----- Article

1.1.2. La typologie des systèmes de protection
sociale
Dans son ouvrage intitulé, Les trois mondes de
l'État-providence - Essai sur le capitalisme moderne,
Gösta Esping-Andersen réalise une classification des
États-providence sous la forme d'idéaux-types (Esping-Andersen,
1990). Il montre qu'il n'existe pas un État-providence, réponse
fonctionnelle à la montée des besoins sociaux
générés par la société industrielle, mais
des États-providence qui diffèrent par leur histoire, le mode de
relation entre la société et la protection sociale, la place
accordée à l'État par rapport au marché et plus
généralement par le paradigme qui sous-tend l'action en
matière de protection sociale.
Trois critères rendent compte des principes
fondamentaux qui sous-tendent les systèmes de protection sociale. La
première est la « démarchandisation » des
besoins des individus par le système de protection sociale. Ce
critère permet de mesurer le niveau de générosité
de la protection sociale et la mesure dans laquelle il permet aux individus et
aux familles de préserver un niveau de vie socialement acceptable,
indépendamment de leur participation au marché. Idéalement
la démarchandisation supposerait que les citoyens puissent opter
librement pour le non-travail, lorsqu'ils considèrent cette solution
comme nécessaire, sans perte potentielle d'emploi, de revenu ou de
bien-être général. Le deuxième critère est la
« stratification sociale », c'est-à-dire la
façon dont le système de protection sociale participe à
l'organisation et au maintien de l'organisation sociale. Le troisième
critère est l'agencement opéré par chaque régime
entre les trois principales sources de bien-être, souvent
désignées comme les trois piliers de la protection sociale que
constituent l'État, le marché et la famille.

----------

#### Tâches à réaliser:
1. D'après l'article sur la typologie des systèmes de protection sociale, quelles sont les trois principales sources de bien-être ?
2. Rédigez la suite du texte sur la typologie des systèmes de protection sociale, en reprenant juste après sa dernière phrase.

----- Données enregistrées

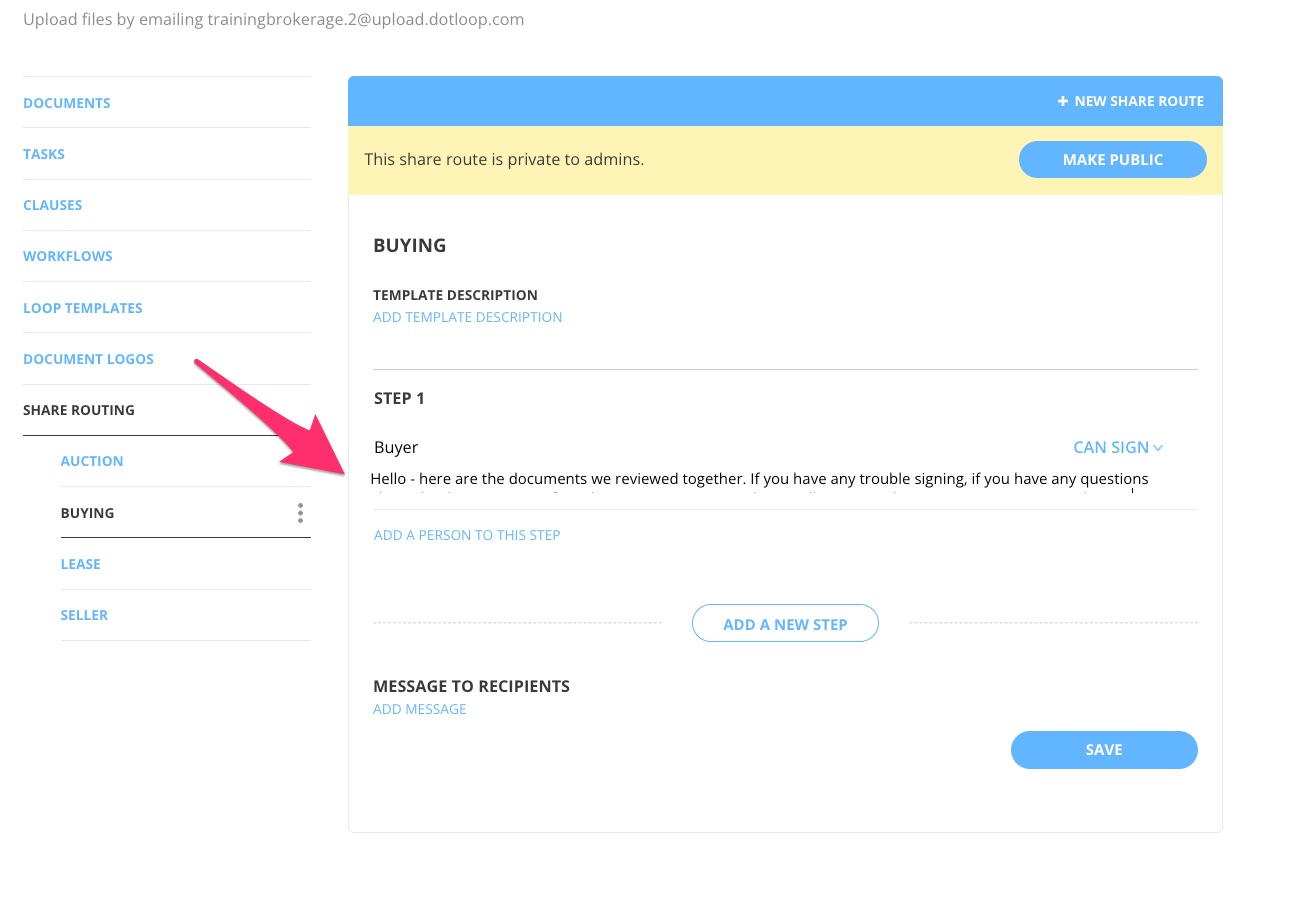
Task: Open the DOCUMENTS section
Action: click(x=66, y=102)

----------

#### Résultats par tâche:
1. L'État, le marché et la famille.

2.
Gösta Esping-Andersen différencie ainsi
trois mondes de l'État-providence ou régimes de protection
sociale : le régime libéral limite son intervention sociale
aux plus faibles qui sont protégés, mais aussi
stigmatisés ; le régime social-démocrate se
caractérise par un niveau élevé de protection sociale pour
tous les citoyens, une offre importante de services sociaux, et une
volonté de redistribution par l'impôt. Le troisième
régime, qui rassemble les pays de l'Europe continentale est dit
« conservateur-corporatiste », dans la mesure où la
protection sociale est adossée au travail salarié, visant moins
une transformation de la société dans un objectif
d'équité sociale, que le maintien des statuts sociaux et
professionnels.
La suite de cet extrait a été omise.